Written task A >>
From the forum thread on 3D HDTVs below, return word for word the part that opens with the words containing "I recently saw" and closes with "a special TV?".

Source document >>
..........

What's the dope on 3D HDTVs?

I recently saw a demo of Samsung’s new 3D HDTV; the 3D effects were excellent and of course much better than the red/blue lens method. But looking at the screen sans 3D glasses, I didn’t see anything about the display that seemed all that special. By that I mean I think a DVD would be easy to produce with the requisite dual-images or whatever for display on any HD monitor. Why the need for a special TV?


AFAIK, in a nutshell, what you are actually getting is a screen and glasses that switch in sync. You get a left eye image 60 times a second, and a right eye image 60 times a second, and the glasses only let you see one or the other at a time. This all happens faster than your eye is able to detect. As this is the dope, I hope someone with more knowledge than I comes along shortly :slight_smile:

Right, the source of the video stream (whether a PC or a blue-ray player) needs to be outputting a 120hz stream. you need a TV (and a connection) capable of handling that bandwidth. most current 120hz Tv’s can’t do 3d by the way. They can’t handle that type of bandwidth, instead what they do is interpolate frames into standard 60hz streams.

..........

Supplied material >>

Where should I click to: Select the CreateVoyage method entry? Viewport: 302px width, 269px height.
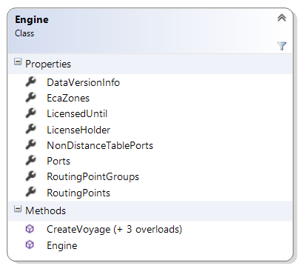tap(115, 230)
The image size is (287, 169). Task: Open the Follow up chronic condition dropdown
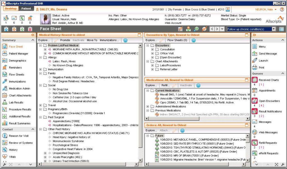click(x=274, y=29)
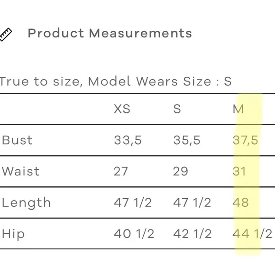275x275 pixels.
Task: Click the XS waist value 27
Action: (x=120, y=171)
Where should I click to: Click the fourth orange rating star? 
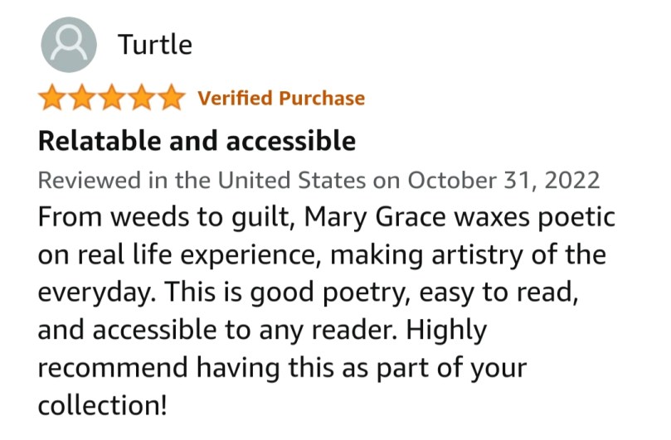click(142, 98)
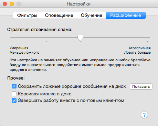Open the Оповещение tab
The image size is (158, 126).
point(59,15)
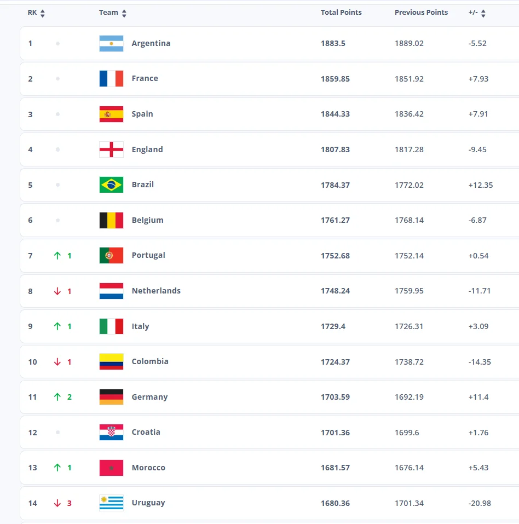519x524 pixels.
Task: Click the Germany flag icon
Action: (x=111, y=397)
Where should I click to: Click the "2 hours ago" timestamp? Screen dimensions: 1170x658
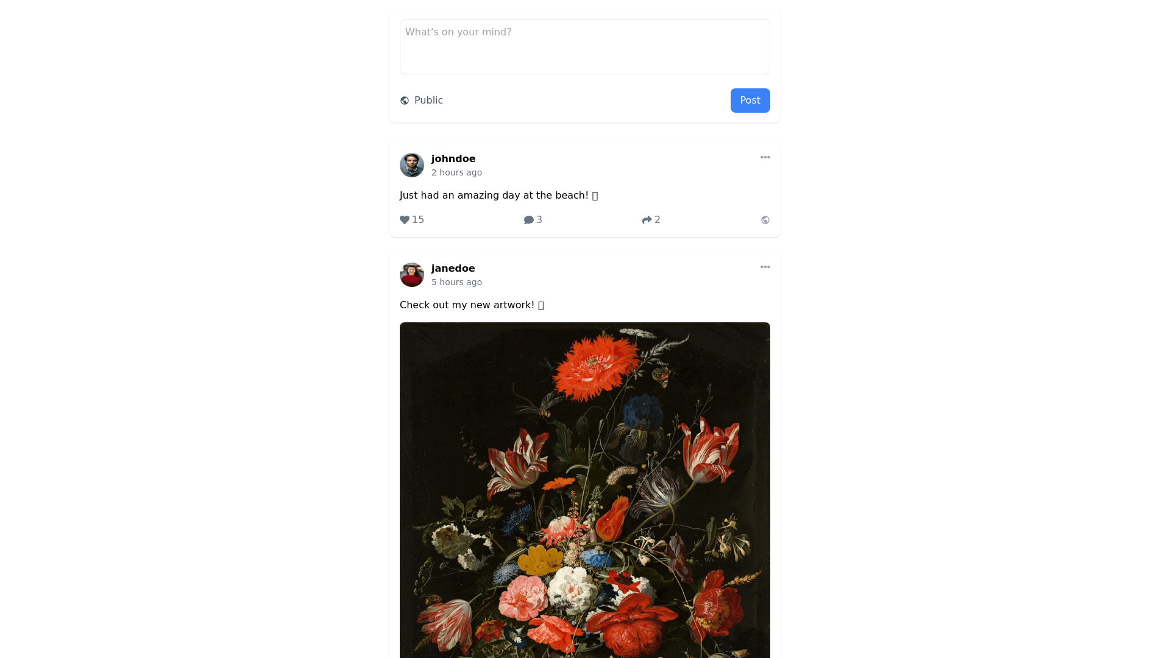456,172
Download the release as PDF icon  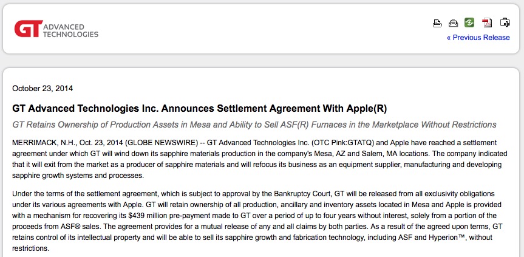coord(487,22)
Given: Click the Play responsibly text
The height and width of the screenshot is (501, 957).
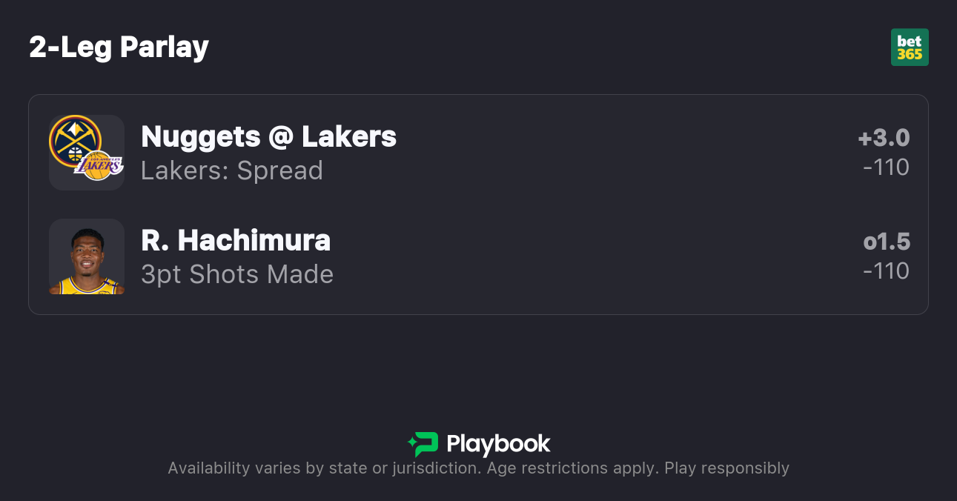Looking at the screenshot, I should pos(726,468).
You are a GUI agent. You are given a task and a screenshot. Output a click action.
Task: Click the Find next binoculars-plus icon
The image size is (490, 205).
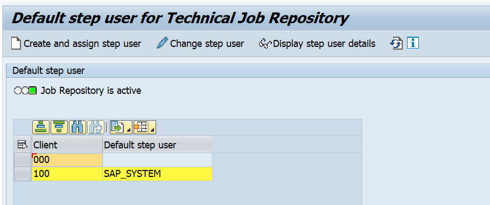click(x=95, y=127)
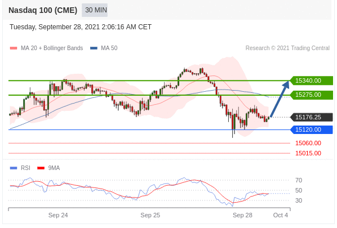Click the 15176.25 current price tag
337x228 pixels.
pyautogui.click(x=312, y=117)
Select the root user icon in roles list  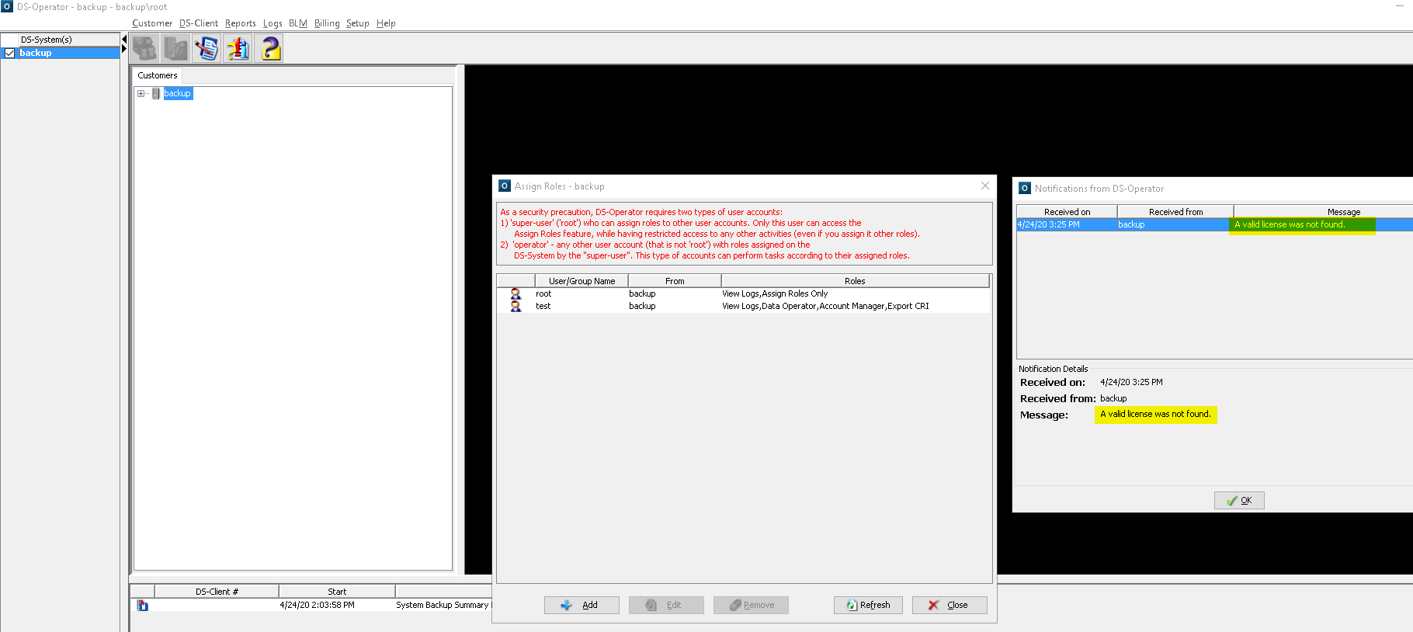516,293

..........

Written task B >>
In the entries above, replace "orange" with "yellow" in the part that opens with the line containing "Where should I click to: Click the fourth" and closes with the line containing "Action: (x=111, y=397)", and give only those lines with everything else unchanged. Leave the pictures out of your answer.

Correct response A >>
I recently saw a demo of Samsung’s new 3D HDTV; the 3D effects were excellent and of course much better than the red/blue lens method. But looking at the screen sans 3D glasses, I didn’t see anything about the display that seemed all that special. By that I mean I think a DVD would be easy to produce with the requisite dual-images or whatever for display on any HD monitor. Why the need for a special TV?

Correct response B >>
Where should I click to: Click the fourth yellow rating star? 
click(142, 98)
Open the Оповещение tab
The image size is (158, 126).
point(59,15)
519x524 pixels.
Task: Click the Germany flag icon
Action: (x=111, y=397)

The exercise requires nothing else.